Artistic independence and complexity
With her commitment to the interdisciplinary and multi-layered group, Aldona Gustas, a poet from West Berlin with Lithuanian roots, made a nuisance of herself in the established literary and art establishment of the time. And some of the painter-poets’ colleagues also took risks for their artistic expression, which were punished with devaluation or disregard by the professional world and the public. In a time of predominance of abstract art, the figurative work of some painter-poets was considered unfashionable. At the same time, one of their most outstanding artistic personalities, Friedrich Schröder-Sonnenstern, was denigrated by narrow-minded ignoramuses as an “ass painter with sunstroke” at a time when he was considered abroad as one of the greatest artists of the German postwar era.
Again and again his pictures were called pornographic. During the “big ruckus” of an exhibition in the Kreuzberg town hall in 1960, his pictures were censored and taken down. His fellow artists Fuchs, Schnell, Mühlenhaupt and others, who were already on friendly terms at the time, also withdrew their pictures from the town hall in protest.
Despite their pronounced individuality and independence, some of the protagonists of the Berlin Painter-Poets, such as Schnell, Fuchs, Märchen, and Mühlenhaupt, also developed and related to each other artistically in their works from the 1970s onward under the influence of the group. This is another reason why the Berlin Painter Poets as a grouping are significant for the development of art and culture in post-war West Berlin and must not be forgotten, emphasizes Jochen Fey, curator of the current exhibition.

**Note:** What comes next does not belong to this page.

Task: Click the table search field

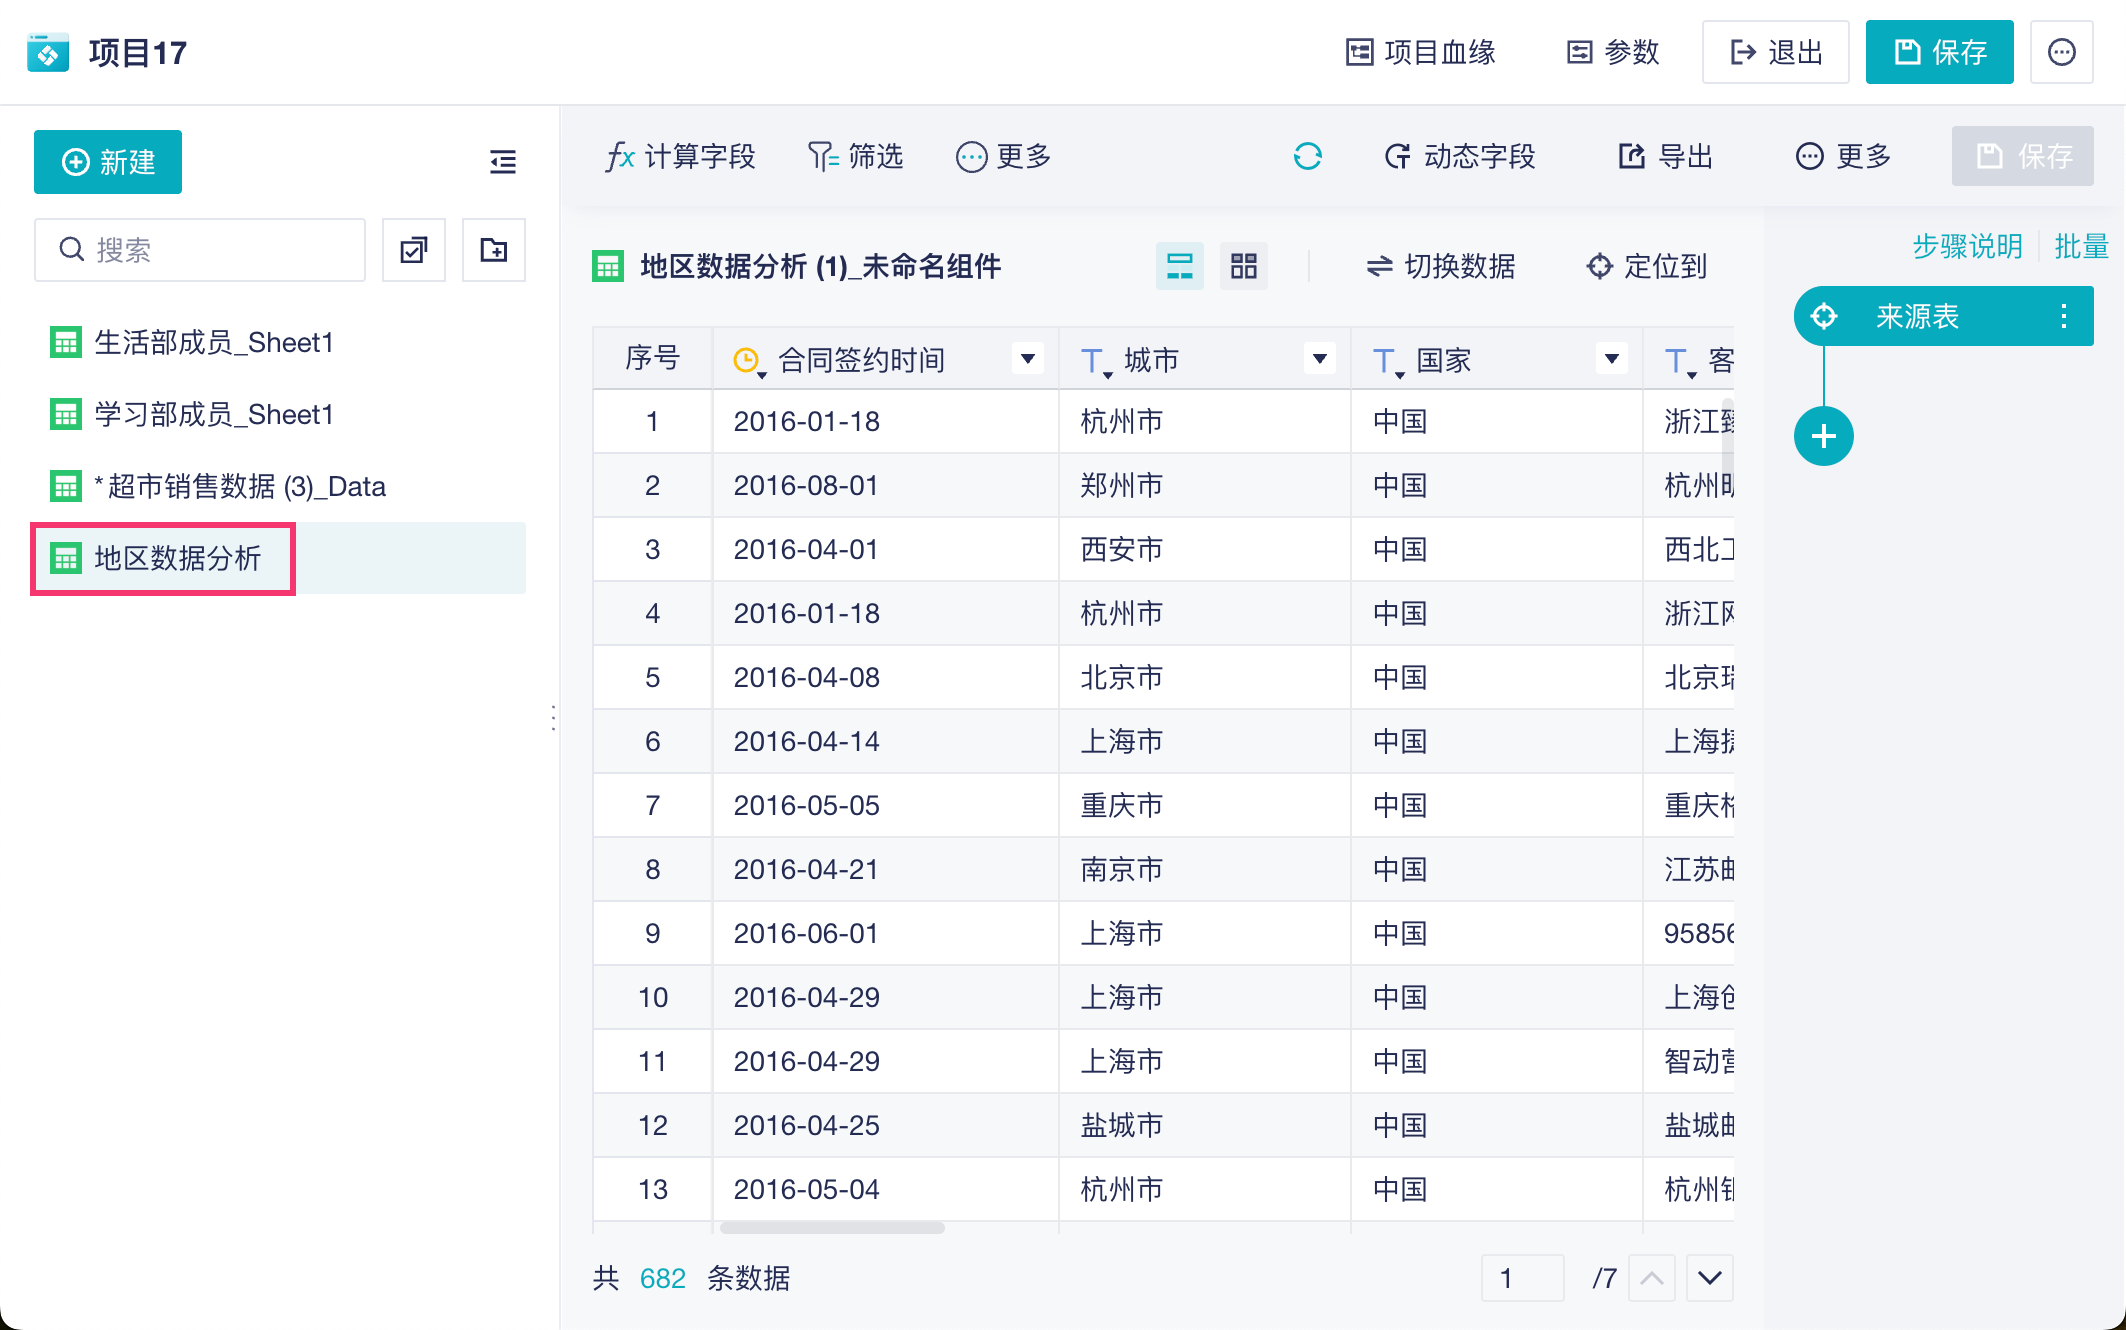Action: tap(200, 250)
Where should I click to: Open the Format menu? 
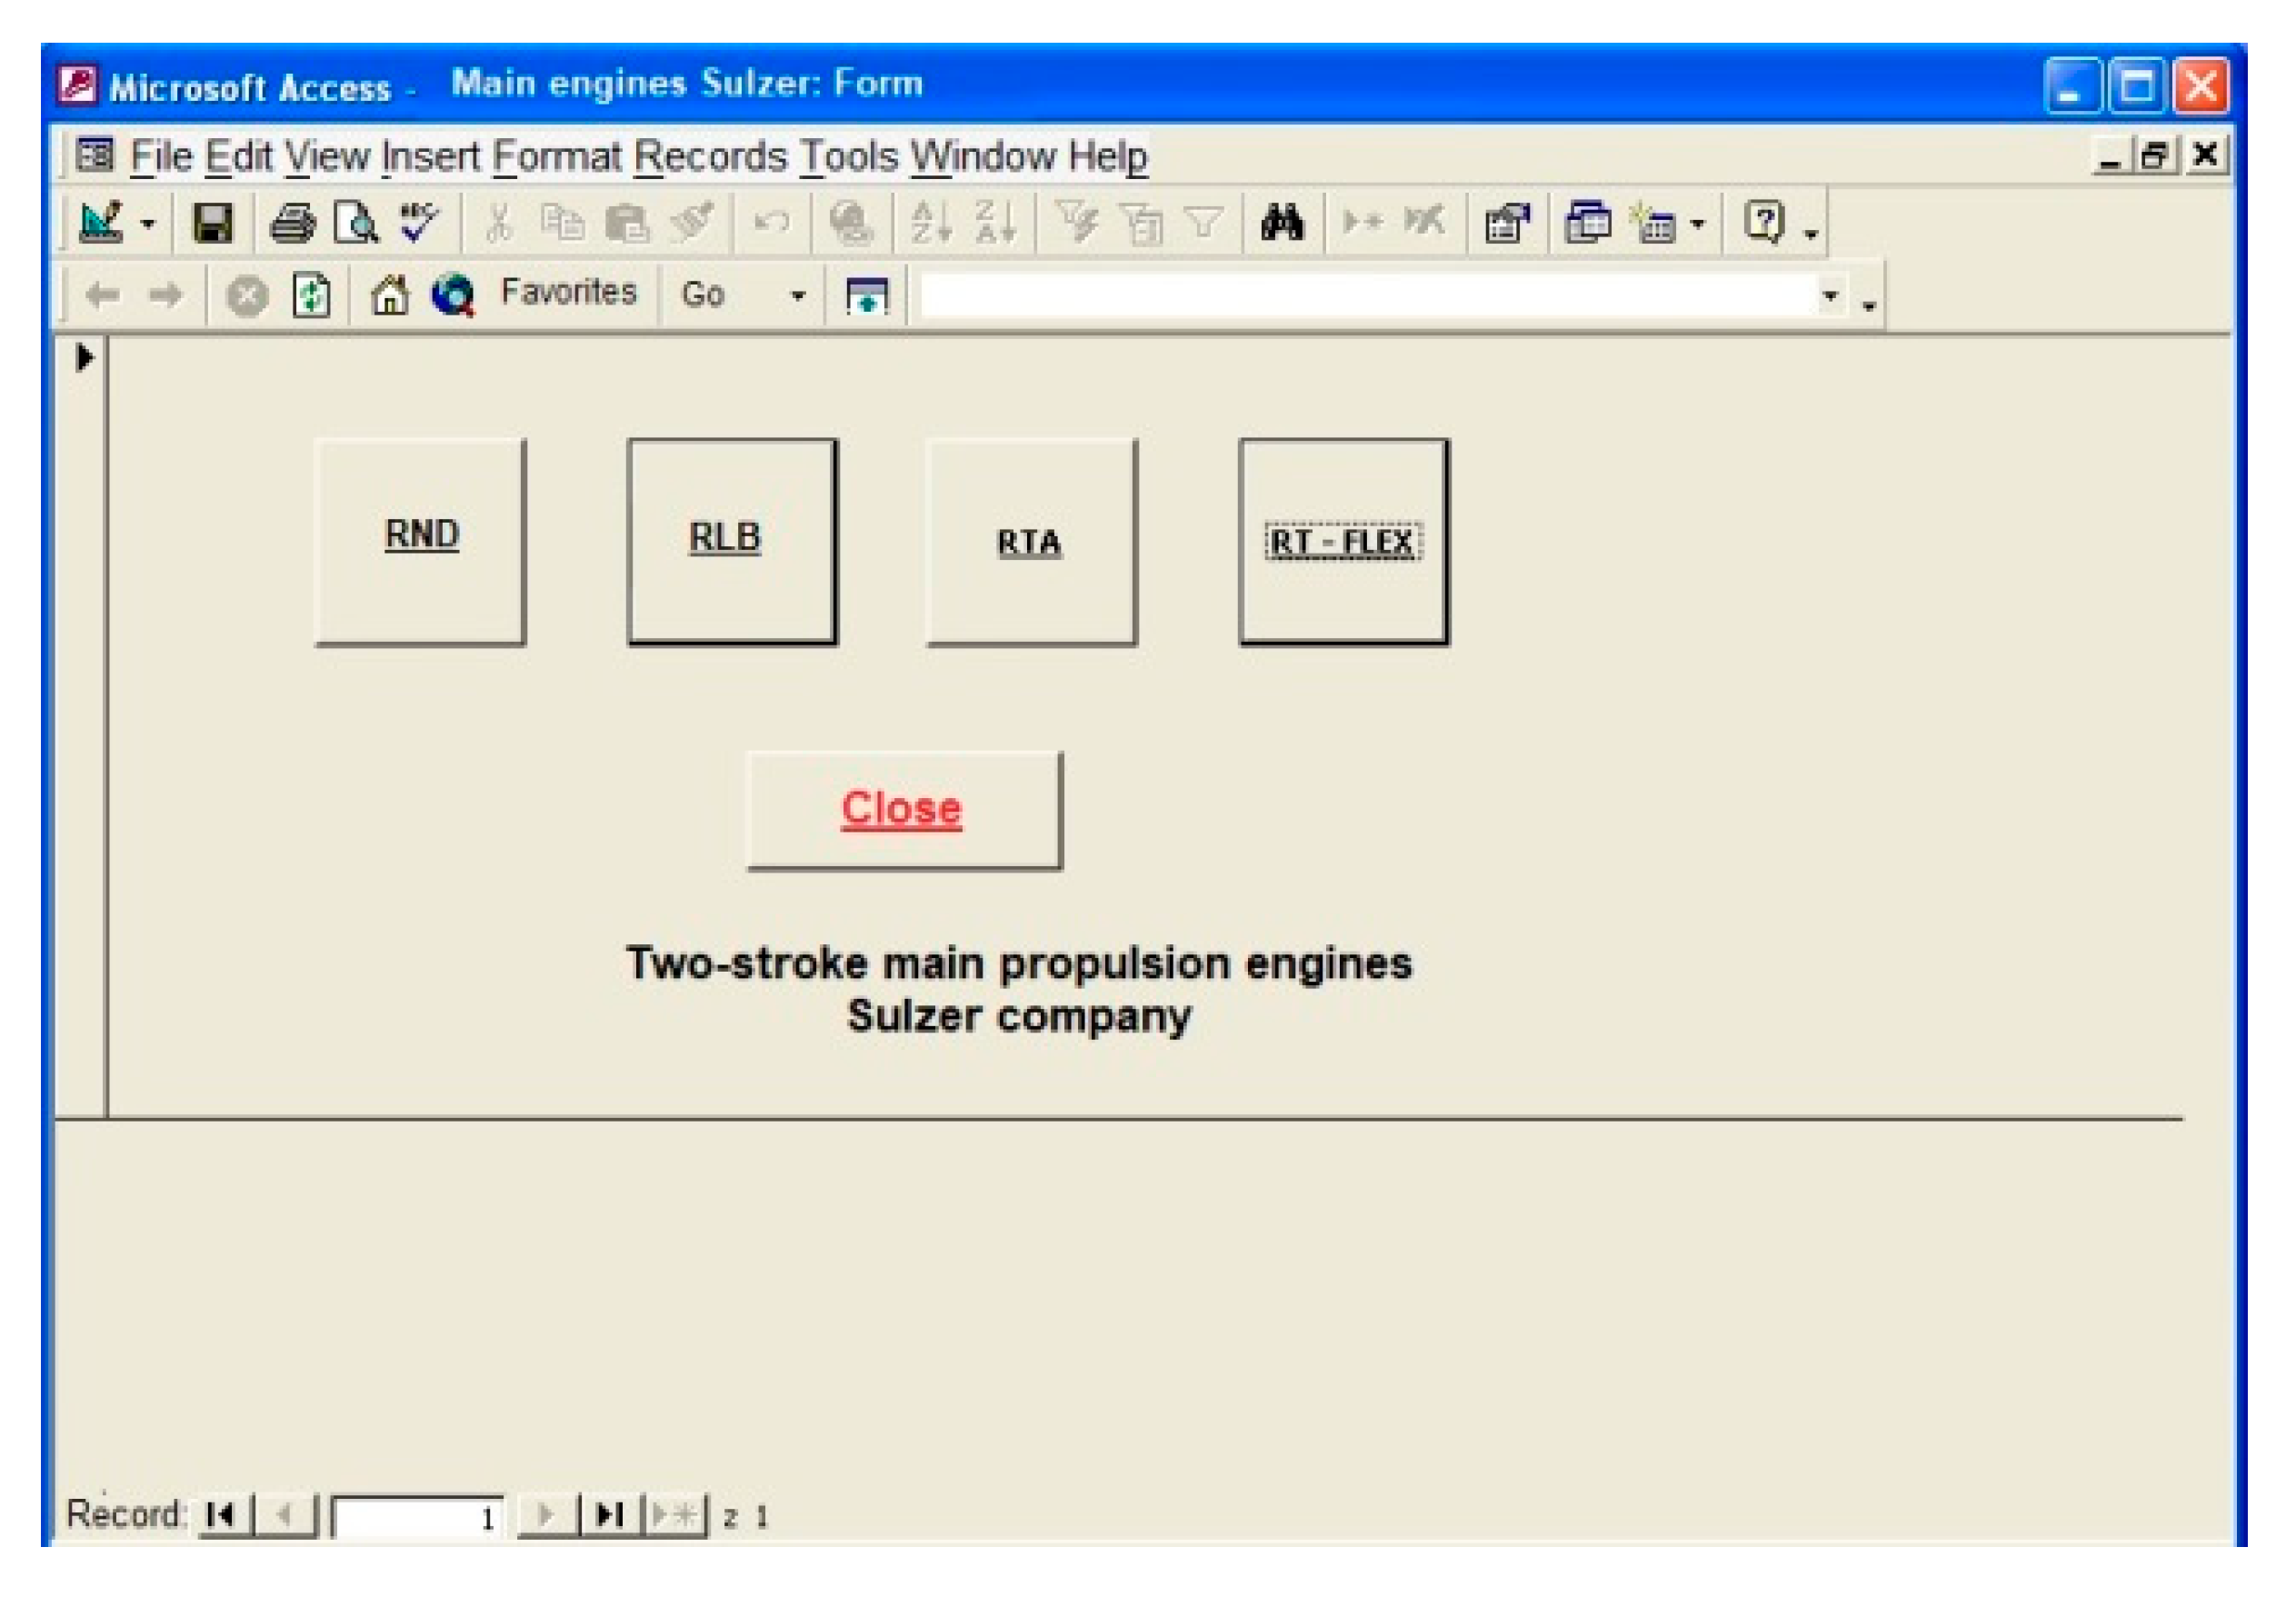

The exhibition curator Jochen Fey
Since the preparation for the 10th anniversary exhibition of the Berlin Painter Poets in 1982, Fey has accompanied and promoted the Berlin Painter Poets – as a collector, gallery owner, art dealer and curator. As early as the 1960s, he got to know some of them personally, most notably Friedrich Schröder-Sonnenstern. At that time, Jochen Fey was an employee of the gallery owner Springer, who was considered to be Schröder-Sonnenstern’s discoverer. Fey organized exhibitions and catalogs for the artist and wrote the first text on his working methods.
Thanks to long-standing contacts, the Browse Gallery has now succeeded in winning the art chef, connoisseur and friend of the Berlin painter-poets as curator for the anniversary exhibition. Fey also organized the exhibition venue on Fasanenstrasse. The auction house Nosbüsch & Stucke generously provides rooms for the exhibition – in the neighborhood of the Springer Gallery. This closes a circle and the Berlin painter-poets will hopefully receive the attention they deserve from the art world and the public at this illustrious location.